DRAMA; 1hr 28min
STARRING: Don Cheadle, Chiwetel Ejiofor
Shake, baby, shake: from left, Cheadle and Ejiofor
Ralph Waldo “Petey” Greene Jr (Cheadle) could be a hopped-up screenwriter’s invention. As a DJ in Washington, DC, in the inflammatory 1960s, Petey calls it as he sees it and then some. He is as flash as a one-man sideshow and Cheadle runs his mouth with cornsilk-smooth panache.

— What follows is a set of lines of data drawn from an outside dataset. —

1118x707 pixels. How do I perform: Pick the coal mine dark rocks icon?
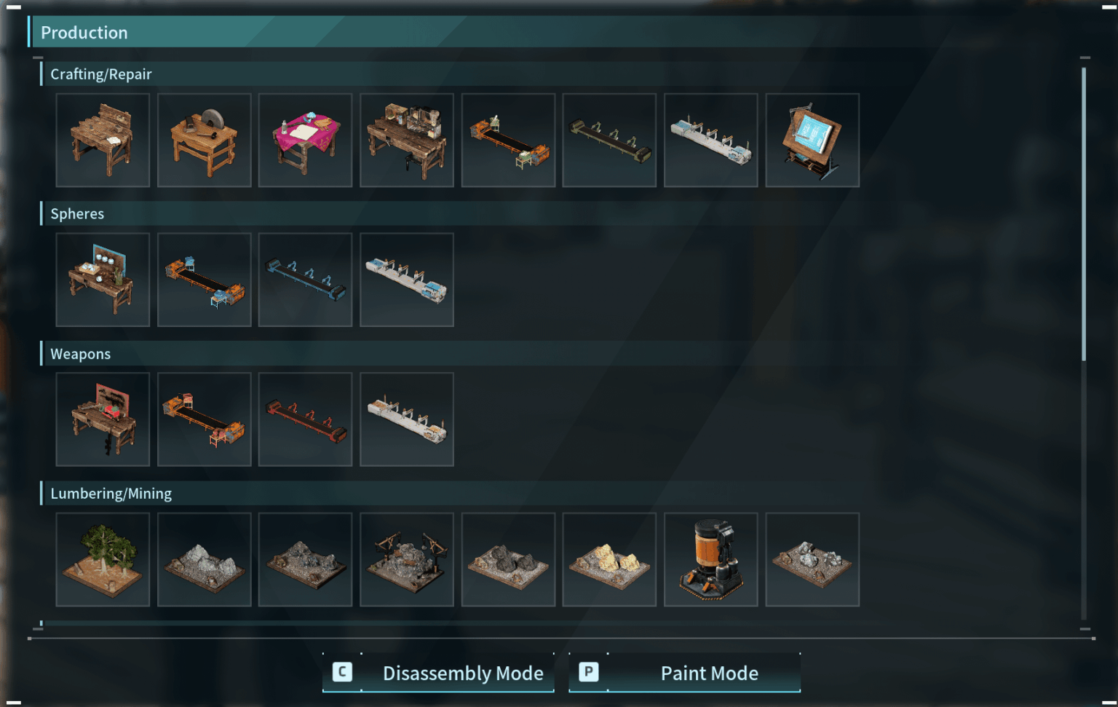(x=508, y=559)
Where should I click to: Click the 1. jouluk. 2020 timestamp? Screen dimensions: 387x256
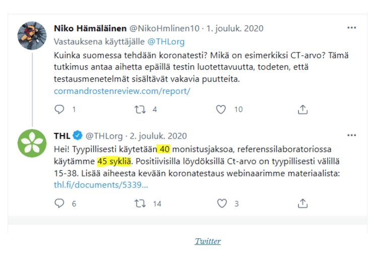tap(234, 29)
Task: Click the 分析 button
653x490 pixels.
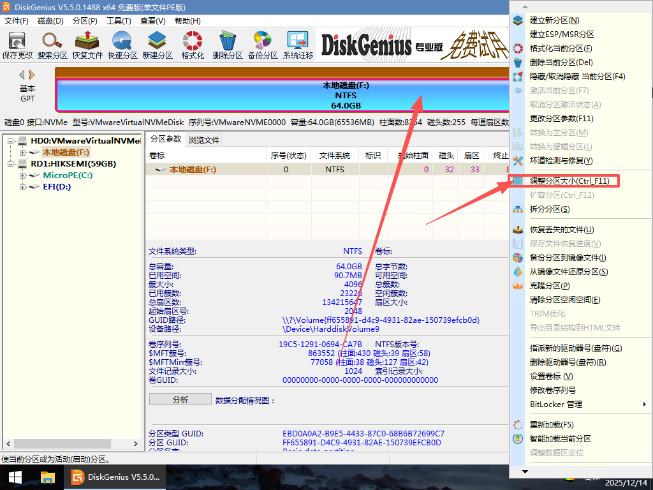Action: pos(180,399)
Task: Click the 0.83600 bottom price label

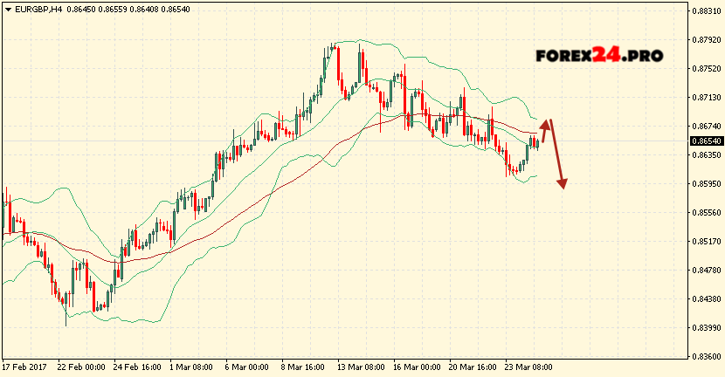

What’s more, Petey really did exist: born in DC in 1931 (he died of cancer in 1984), he was raised in hard times and wound up in prison on an armed-robbery conviction in 1960. In this gutsy, supportive Kasi Lemmons–directed biopic, Petey discovers deejaying through the prison PA and upon his release, wheedles radio station WOL-AM’s conservative program director Dewey Hughes (Ejiofor) — his soulmate beneath the surface, as it turns out — into giving him a go.
Wise move: the “all-round hustler with a PhD from the streets” is a pot-stirring phenomenon whose “Chocolate City” listeners love him. Talk to Me spans two decades of a friendship that challenges and elevates not only opposite numbers Petey and Dewey, but the thousands they touched along the way.